Les duettistes en Skoda

On a dû rester cinq minutes montre en main à l’hôpital, le temps qu’on nous explique que Denis ne recevrait pas de visites, non non non, même de son employeuse, et qu’il serait bien qu’on lui rapporte avant la fin de la semaine ses affaires personnelles car il allait être transféré à Dole dans une maison de repos. L’accident de la route en lui-même n’avait pas été trop grave mais avait mis au jour un nervous breakdown comme dirait Henri[1] qu’il ne fallait pas traiter à la légère.


Henri était dépité, dé-pi-té, d’avoir à repartir avec son énorme panier de victuailles préparé avec amour pour son collègue. Même la perspective de s’arrêter en route chez un caviste de leurs amis ne sembla pas le réjouir.

« T’es sûr que c’est une bonne idée ? », avait-il demandé à Gaston avec un coup d’œil fort peu discret dans ma direction.

En remontant dans la voiture je tentai de le rassurer. Il avait l’air tellement déçu de ne pas avoir pu offrir son cadeau en nourritures solides pour Denis que ça valait bien quelque rattrapage en liquides.

« Rho ça va les garçons, on peut s’y arrêter. Je sais bien que vous aimez boire des coups entre vous. C’est un secret de Polichinelle. Je ne fais pas partie de la Ligue de Vertu, vous pouvez bien faire comme vous voulez en dehors des heures de travail, même si je pense que côté santé ça n’est pas le top.

— Ah ça non, jamais pendant les heures de travail, manquerait plus que ça. On sait se tenir, Petite Patronne ! D’ailleurs, on disait à Vernon… »

Gaston alluma la radio, mais c’était un peu trop fort pour qu’on puisse continuer à bavarder.

« Baisse s’il te plaît, Gaston, on ne s’entend plus.

— Ah oui pardon, Jeanne, mon doigt a ripé, je vais la mettre à un niveau un peu plus convenable. Manquerait plus qu’on te casse les oreilles, hein Henri ?

— Ça va, ça va, roule donc, imbécile. J’ai compris, je dis plus rien.

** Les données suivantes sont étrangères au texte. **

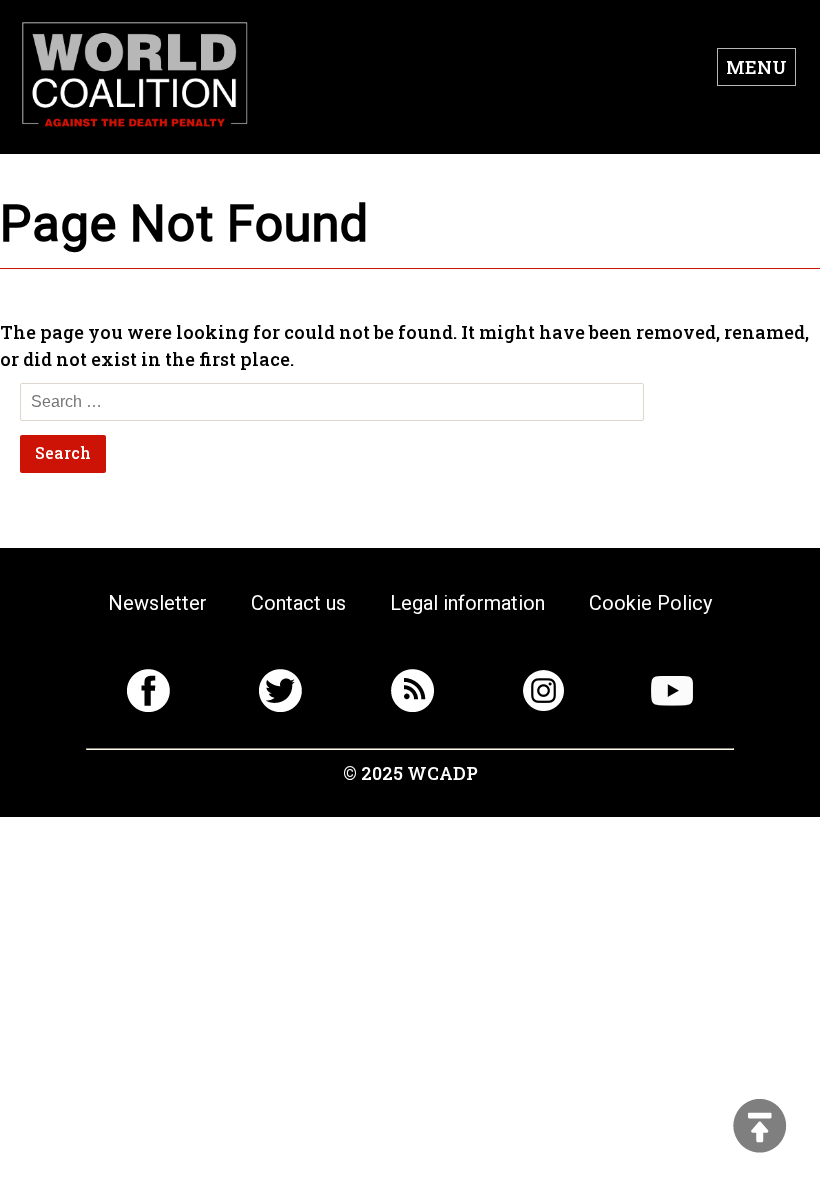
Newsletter (157, 603)
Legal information (467, 603)
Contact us (298, 603)
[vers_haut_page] (760, 1127)
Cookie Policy (650, 603)
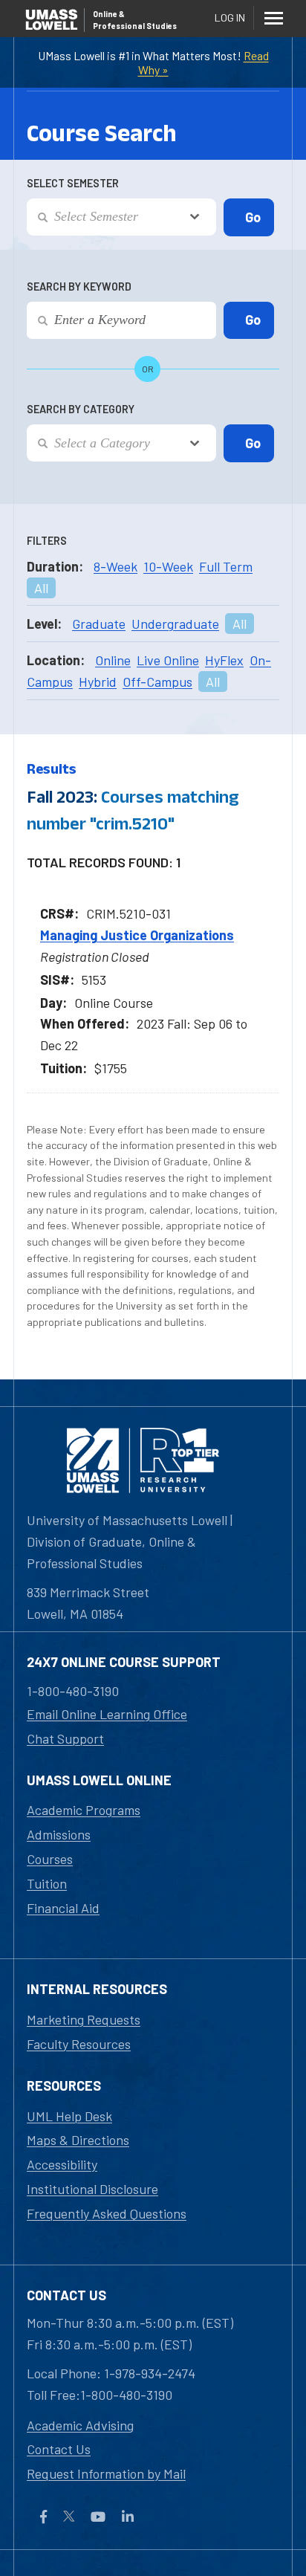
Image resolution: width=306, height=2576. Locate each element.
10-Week (168, 566)
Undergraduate (175, 623)
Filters (47, 540)
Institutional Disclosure (92, 2189)
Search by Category (80, 409)
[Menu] (273, 17)
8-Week (115, 566)
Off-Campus (157, 681)
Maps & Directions (78, 2140)
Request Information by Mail (106, 2473)
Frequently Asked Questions (106, 2213)
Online (113, 660)
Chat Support (65, 1738)
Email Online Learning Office (107, 1714)
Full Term (226, 566)
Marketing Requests (83, 2019)
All (41, 588)
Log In (230, 17)
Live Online (168, 660)
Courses (50, 1859)
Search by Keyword (79, 286)
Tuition (47, 1883)
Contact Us (59, 2449)
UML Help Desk (69, 2116)
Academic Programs (83, 1810)
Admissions (59, 1834)
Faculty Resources (79, 2044)
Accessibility (62, 2164)
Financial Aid (63, 1908)
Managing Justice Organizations (137, 935)
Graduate (99, 623)
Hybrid (98, 681)
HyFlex (224, 660)
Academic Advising (80, 2425)
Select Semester (73, 183)
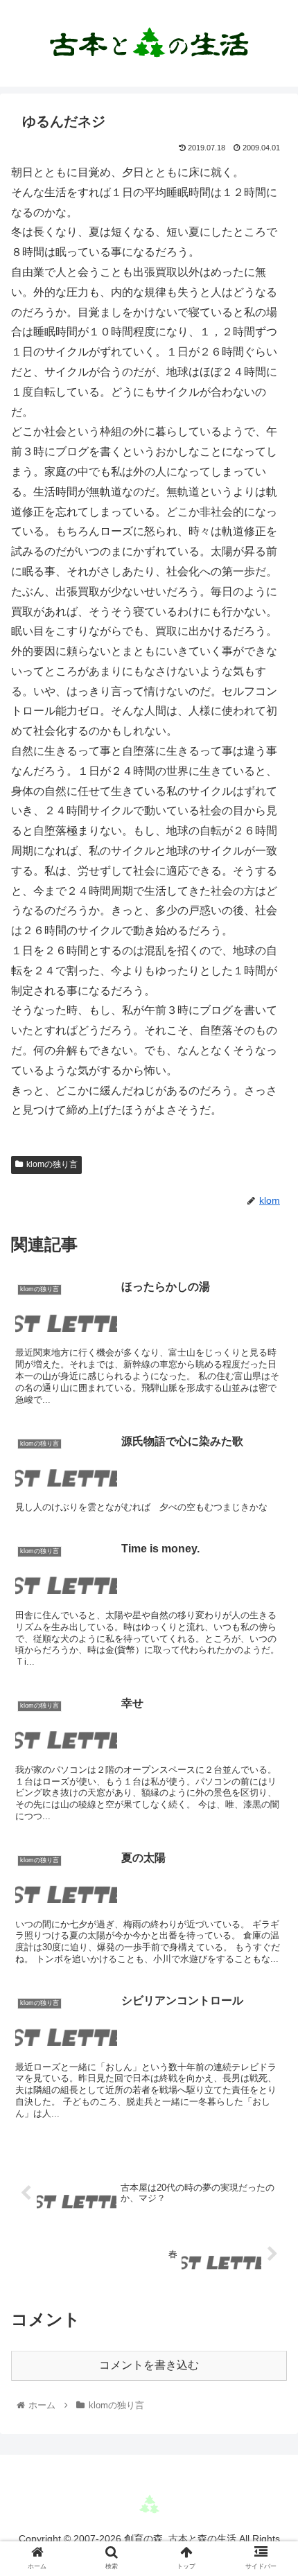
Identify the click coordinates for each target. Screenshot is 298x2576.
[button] (269, 1675)
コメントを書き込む (149, 2365)
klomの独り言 (52, 1164)
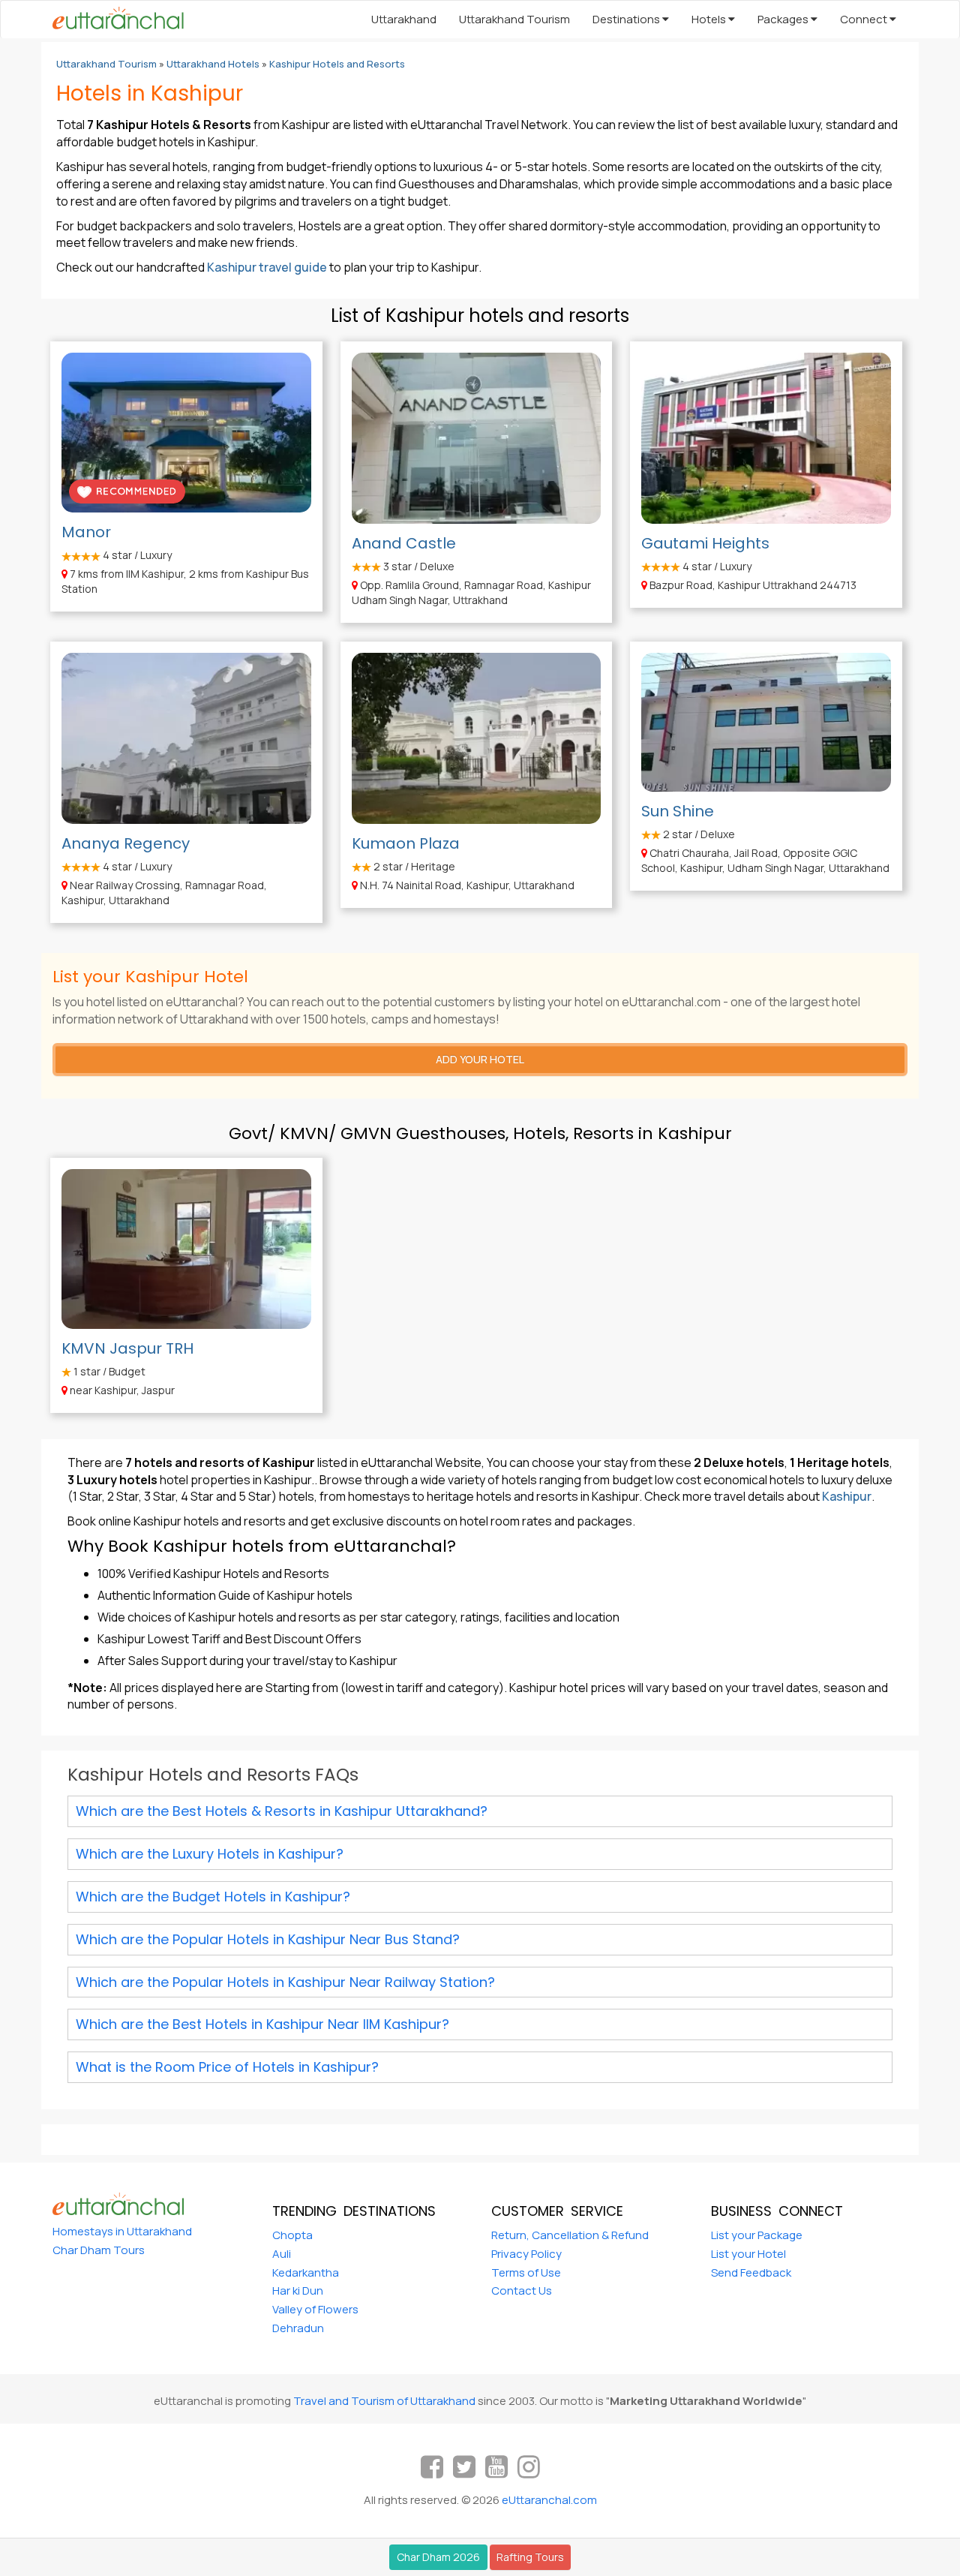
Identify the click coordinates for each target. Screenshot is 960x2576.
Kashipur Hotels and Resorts (337, 64)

— Mais non Henri, ne te laisse pas impressionner par Gaston. Moi j’aime bien quand tu racontes. Comme à l’aller avec le client qui régale la compagnie avec ses histoires de fantômes chez Madeline et Victor ou la partie de pêche avec Natacha. Elle me fait décidément bonne impression cette jeune femme. Elle n’est pas du tout aussi écervelée qu’elle me semblait au premier abord.

— Tu veux dire que si tu avais réalisé ça plus vite, j’aurais pas été obligé de jouer les Valérie Damidot à Bourg avec Adèle et elle ?

— Damidot ? Mais qu’est-ce que tu racontes, Henri ? Ah j’ai compris… Tu confonds. Damidot s’occupe de décoration intérieure, pas de relooking.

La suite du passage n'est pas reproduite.